*Description of the task*:
How many lines of the entries contain the string "click", where case must match? Give only the number.

--- Dataset content Enclosed Below ---

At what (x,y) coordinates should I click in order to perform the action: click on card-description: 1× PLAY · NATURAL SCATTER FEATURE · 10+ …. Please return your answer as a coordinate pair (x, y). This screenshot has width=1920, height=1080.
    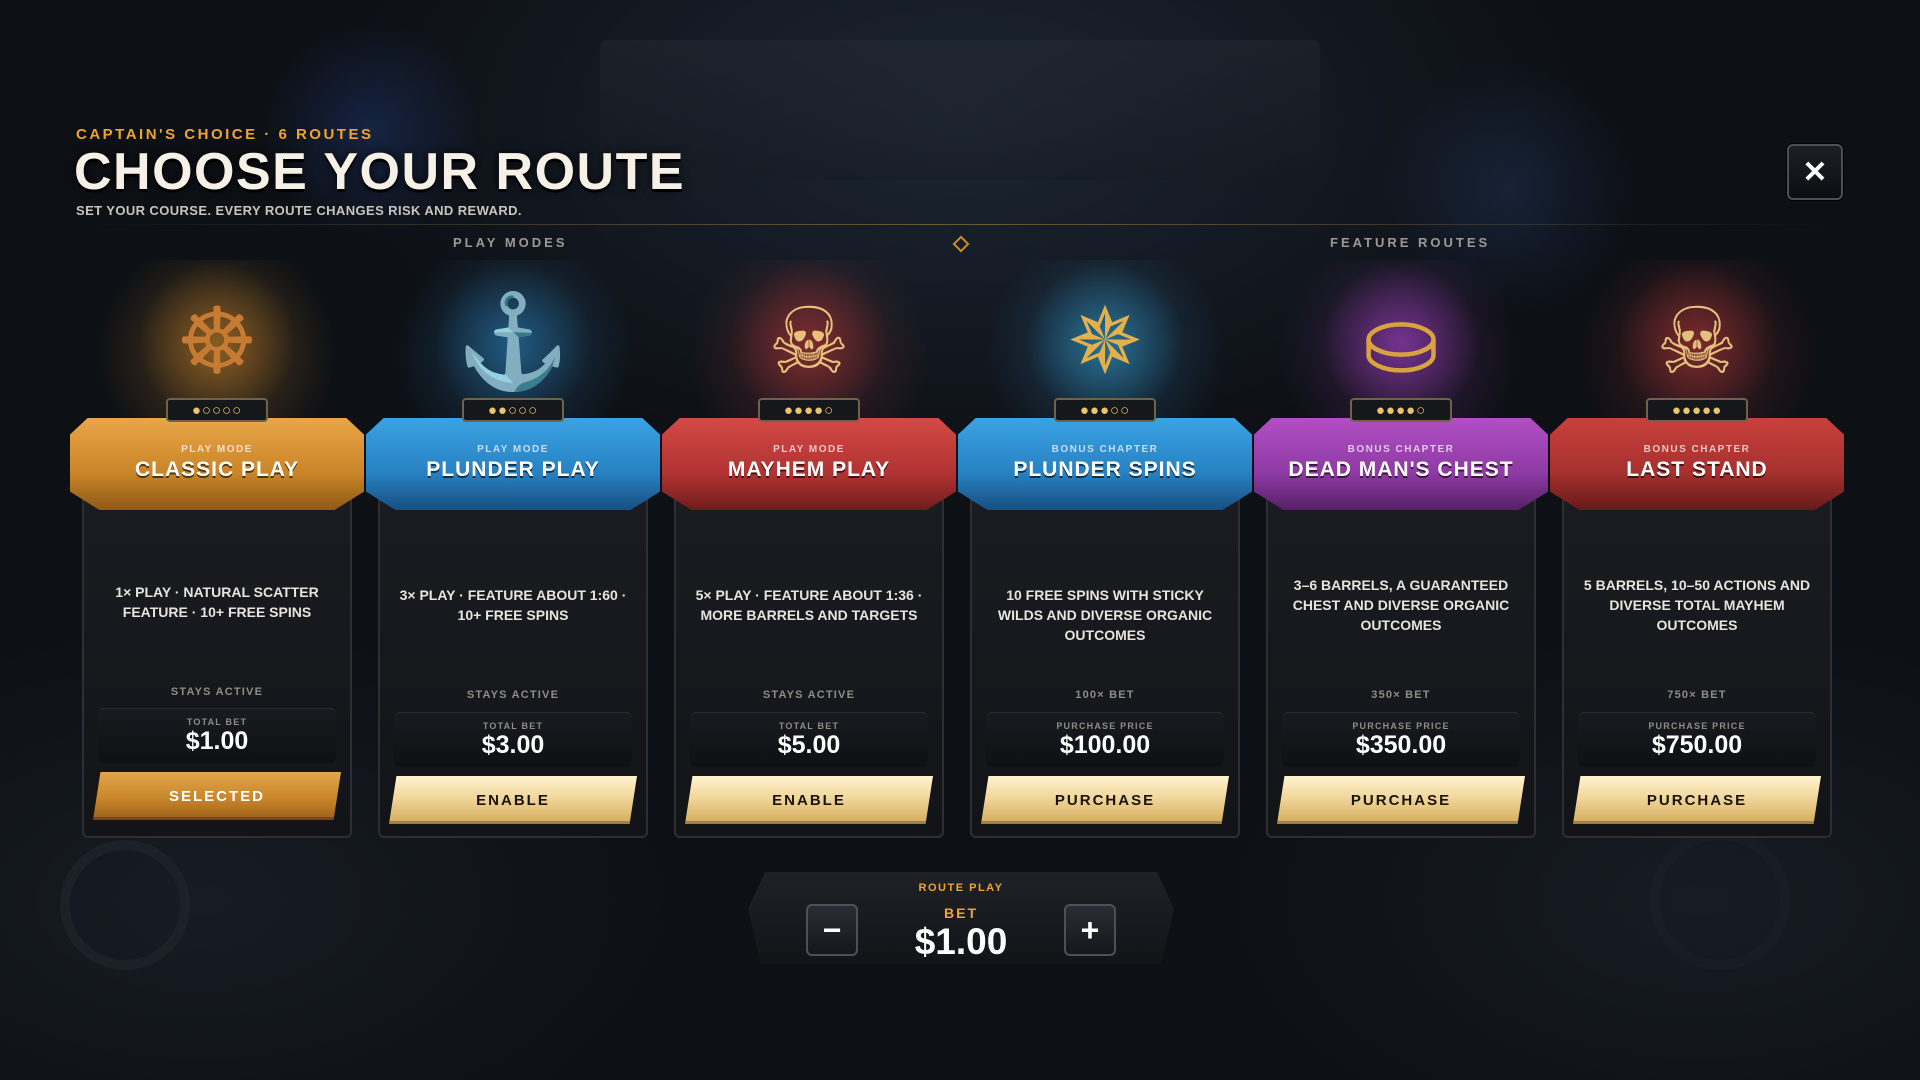
    Looking at the image, I should click on (217, 602).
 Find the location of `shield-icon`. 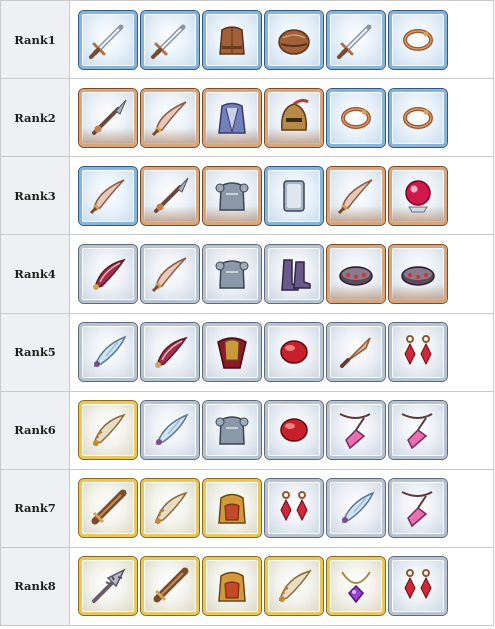

shield-icon is located at coordinates (294, 196).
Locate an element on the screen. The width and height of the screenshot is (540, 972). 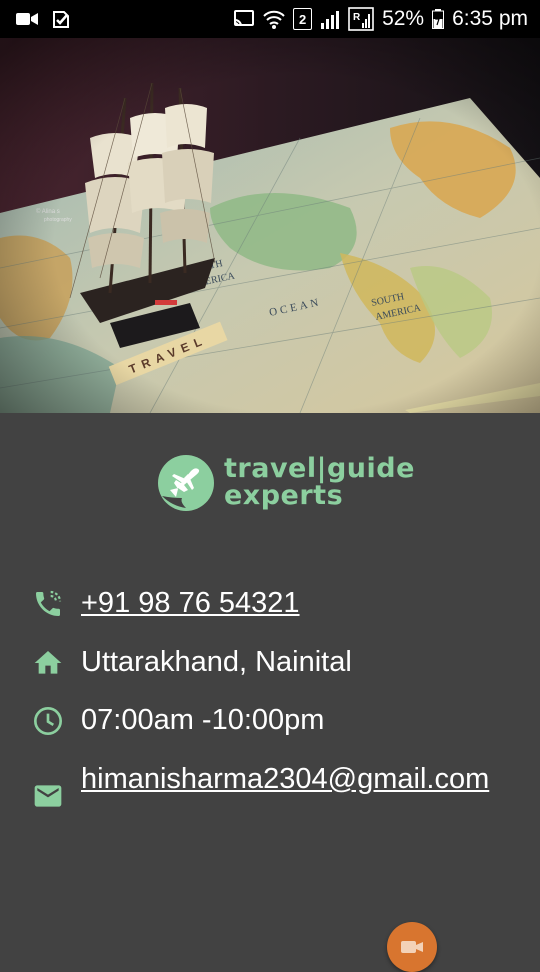
brand-line-1: travel|guide is located at coordinates (320, 468).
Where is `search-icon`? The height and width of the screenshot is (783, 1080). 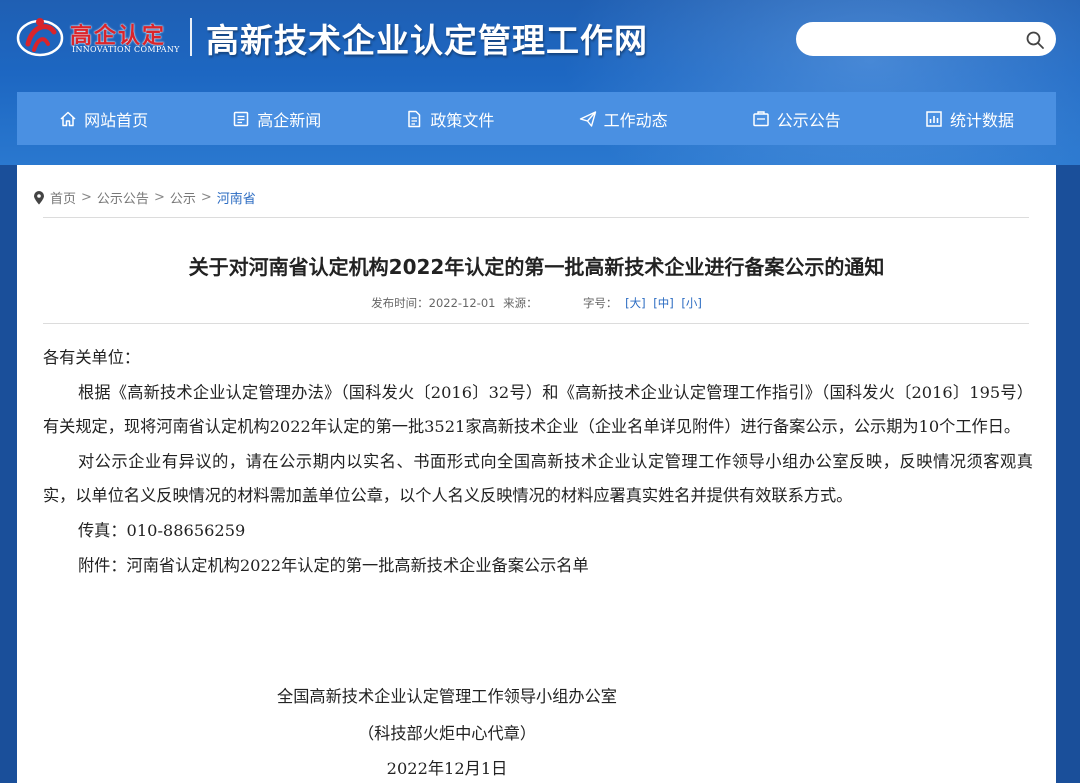
search-icon is located at coordinates (1035, 40).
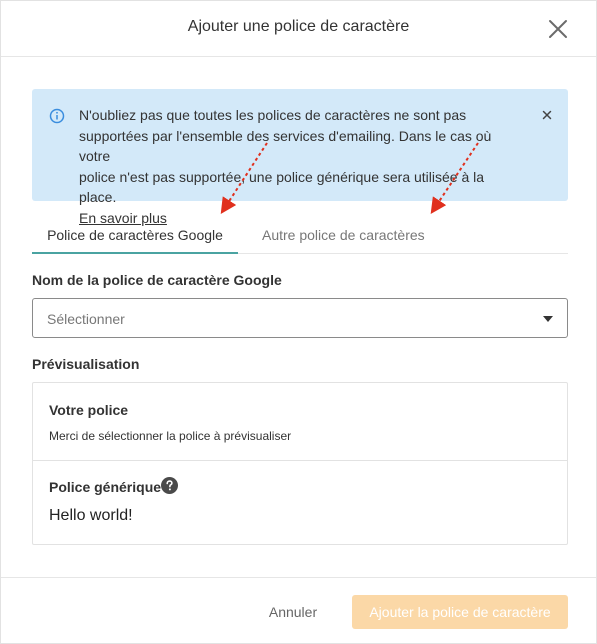  Describe the element at coordinates (300, 318) in the screenshot. I see `font-select: Sélectionner` at that location.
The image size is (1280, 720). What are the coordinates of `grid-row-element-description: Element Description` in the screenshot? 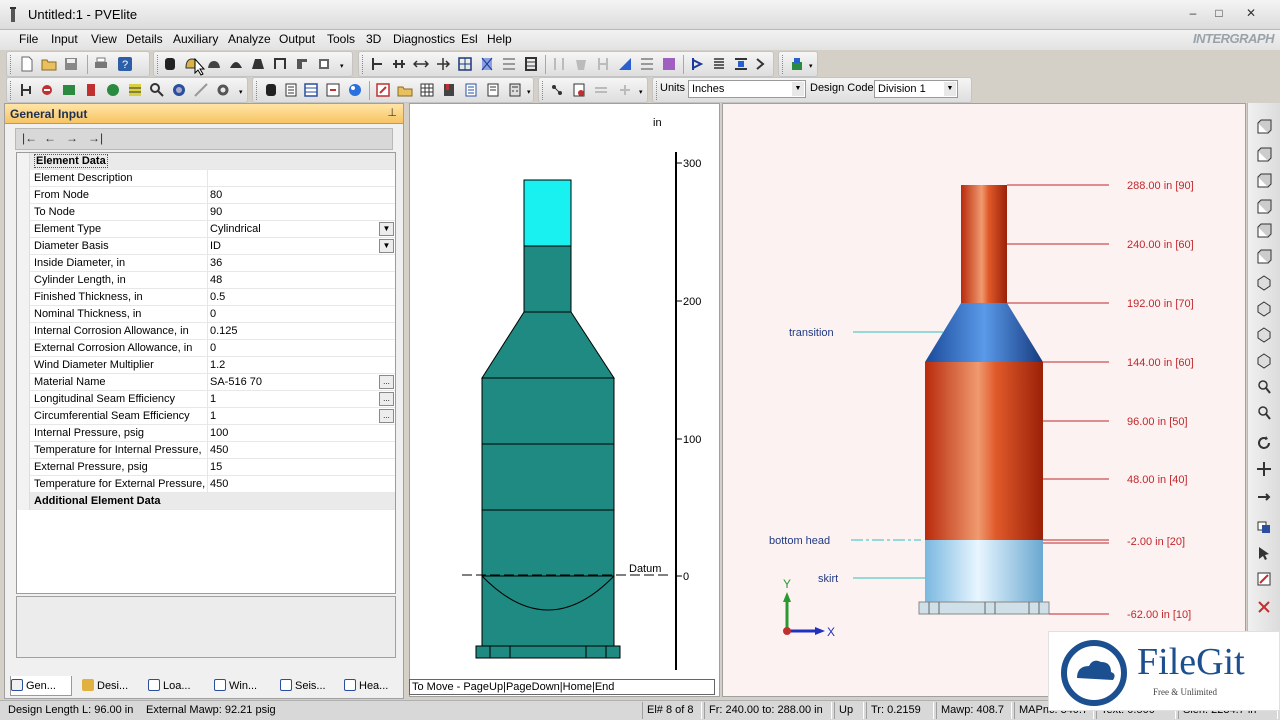 It's located at (206, 178).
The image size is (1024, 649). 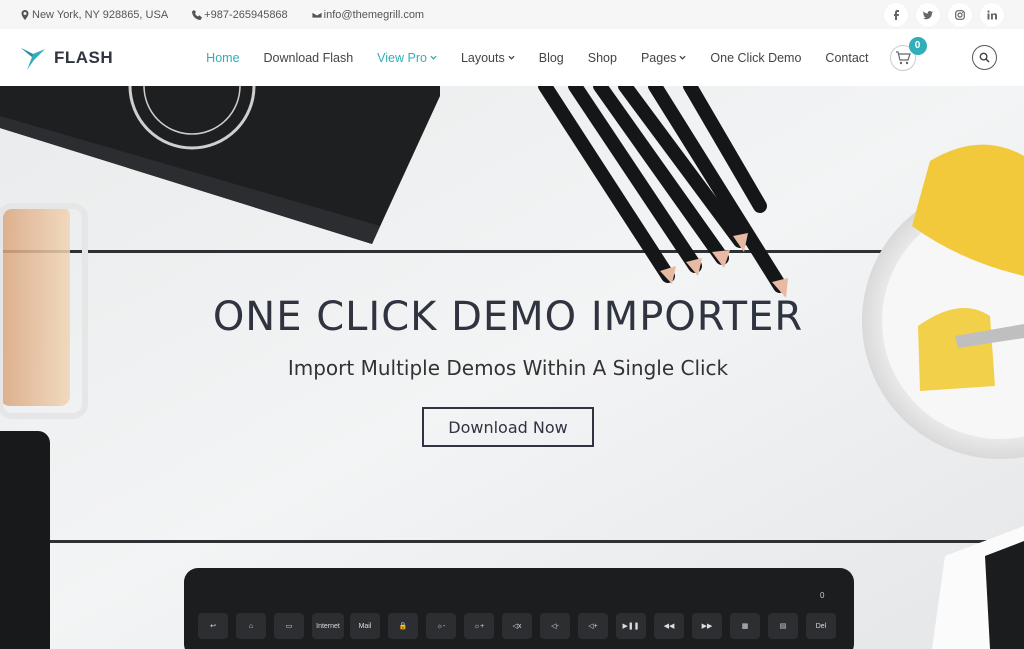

--- End of Enclosed Dataset content ---

*Task result*:
2